Yeah I can see that for sure. That's also a holy grail of a poker enthusiast "can we please have non-mixed solution that is close enough". The problem is that 2% or even 1% equilibrium utility is huge. Professional players are often not happy seeing solutions that are 0.5% or less from equilibrium (measured by how much the solution can be exploited).
>>Continual resolving done in DeepStack [1]
Right, thank you. I am very used to the term resolving but not "online search". The idea here is to first approximate the solution using betting abstraction (for example solving with 3 bet sizes) and then hope this gets closer to the real thing if we resolve parts of the tree with more sizes (those parts that become relevant for the current play).
>>Gadget game introduced in [3], used in continual resolving.
I don't see "strategy consistency" in the paper nor a gadget game. Did you mean a different one?
>>Being imprecise like this would arguably not result in a super-human play.
Well, you have noticed that we can get somewhat close with a deterministic strategy and that is one step closer. There is nothing stopping LLMs from giving more precise answers like 70-30 or 90-10 or whatever.
>>But this is in token space. I'd be curious to see a demonstration of sampling of a distribution (i.e. some uniform) in the "token space", not via external tool calling. Can you make an LLM sample an integer from 1 to 10, or from any other interval, e.g. 223 to 566, without an external tool?
It doesn't have to sample it. It just needs to approximate the function that takes a game state and outputs the best move. That move is a distribution, not a single action. It's purely about pattern recognition (like chess). It can even learn to output colors or w/e (yellow for 100-0, red for 90-10, blue for 80-20 etc.). It doesn't need to do any sampling itself, just recognize patterns.

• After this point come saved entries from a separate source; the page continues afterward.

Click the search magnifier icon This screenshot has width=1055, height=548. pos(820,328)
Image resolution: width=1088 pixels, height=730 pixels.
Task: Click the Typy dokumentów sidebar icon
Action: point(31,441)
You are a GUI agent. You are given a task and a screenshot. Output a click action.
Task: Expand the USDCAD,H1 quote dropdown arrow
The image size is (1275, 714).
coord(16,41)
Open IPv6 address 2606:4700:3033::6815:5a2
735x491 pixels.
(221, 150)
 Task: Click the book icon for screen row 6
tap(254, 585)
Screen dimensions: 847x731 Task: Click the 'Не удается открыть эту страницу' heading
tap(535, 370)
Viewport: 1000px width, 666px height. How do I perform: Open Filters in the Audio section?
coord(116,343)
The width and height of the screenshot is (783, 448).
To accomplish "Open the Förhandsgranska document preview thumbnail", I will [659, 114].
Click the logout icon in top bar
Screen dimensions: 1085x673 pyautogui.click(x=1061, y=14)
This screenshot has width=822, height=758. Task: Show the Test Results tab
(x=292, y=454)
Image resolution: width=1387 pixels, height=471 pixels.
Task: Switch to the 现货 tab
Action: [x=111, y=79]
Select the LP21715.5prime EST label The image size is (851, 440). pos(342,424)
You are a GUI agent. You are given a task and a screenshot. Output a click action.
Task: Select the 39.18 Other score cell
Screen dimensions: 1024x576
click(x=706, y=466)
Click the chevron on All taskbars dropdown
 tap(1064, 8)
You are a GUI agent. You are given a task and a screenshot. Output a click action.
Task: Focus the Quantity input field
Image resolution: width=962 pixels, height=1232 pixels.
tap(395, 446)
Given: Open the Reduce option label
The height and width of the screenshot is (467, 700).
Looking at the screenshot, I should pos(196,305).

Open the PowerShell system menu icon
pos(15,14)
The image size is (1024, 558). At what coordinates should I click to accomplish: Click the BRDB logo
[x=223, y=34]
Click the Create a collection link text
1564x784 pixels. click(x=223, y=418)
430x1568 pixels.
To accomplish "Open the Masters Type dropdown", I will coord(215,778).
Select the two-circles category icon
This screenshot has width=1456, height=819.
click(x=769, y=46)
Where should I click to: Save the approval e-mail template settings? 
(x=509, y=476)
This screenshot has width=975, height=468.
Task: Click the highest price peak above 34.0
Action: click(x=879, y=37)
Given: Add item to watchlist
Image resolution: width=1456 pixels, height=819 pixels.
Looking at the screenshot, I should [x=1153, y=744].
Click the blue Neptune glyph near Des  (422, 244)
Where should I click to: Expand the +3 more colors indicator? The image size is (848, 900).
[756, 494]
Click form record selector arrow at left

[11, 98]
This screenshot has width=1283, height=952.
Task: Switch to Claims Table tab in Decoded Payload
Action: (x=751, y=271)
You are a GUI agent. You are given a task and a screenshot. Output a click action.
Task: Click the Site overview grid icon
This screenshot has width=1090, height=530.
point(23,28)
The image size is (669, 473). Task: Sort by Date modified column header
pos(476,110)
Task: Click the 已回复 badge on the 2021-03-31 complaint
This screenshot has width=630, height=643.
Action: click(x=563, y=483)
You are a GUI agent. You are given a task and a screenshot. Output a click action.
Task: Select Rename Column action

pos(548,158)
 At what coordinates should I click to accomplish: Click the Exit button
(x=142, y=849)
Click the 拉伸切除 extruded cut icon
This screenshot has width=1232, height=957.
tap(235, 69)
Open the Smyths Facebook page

>>You don't need an LLM under such scheme -- you can do a k-NN or some other simple approximation. But any strategy/value approximation would encounter the very same problem DeepStack had to solve with gadget games about strategy inconsistency [5]. During play, you will enter a subgame which is not covered by your training data very quickly, as poker has ~10^160 states.
Ok, thank you I see what you mean by strategy consistency now. It's true that generating data if you need resolving (for example for no-limit poker) is also computationally expensive.
However your point:
>You don't need an LLM under such scheme -- you can do a k-NN or some other simple approximation.
Is not clear to me. You can say that about any other game then, no? The point of LLMs is that they are good at recognizing patterns in a huge space and may be able to approximate games like chess or poker pretty efficiently unlike traditional techniques.
>>How you define "precision" ?
I mean that there are patterns that seem very similar but result in completely different correct answers. In chess a miniscule difference in positions may result in a the same move being a winning one in one but a losing one in another. In poker if you call 25% more or 35% more if the bet size is 20% smaller is unlikely to result in a huge blunder. Chess is more volatile and thus you need more "precision" telling patterns apart.
I realize it's nota technical term but it's the one that comes to mind when you think about things LLMs are good and bad at. They are very good at seeing general patterns but weak when they need to be precise.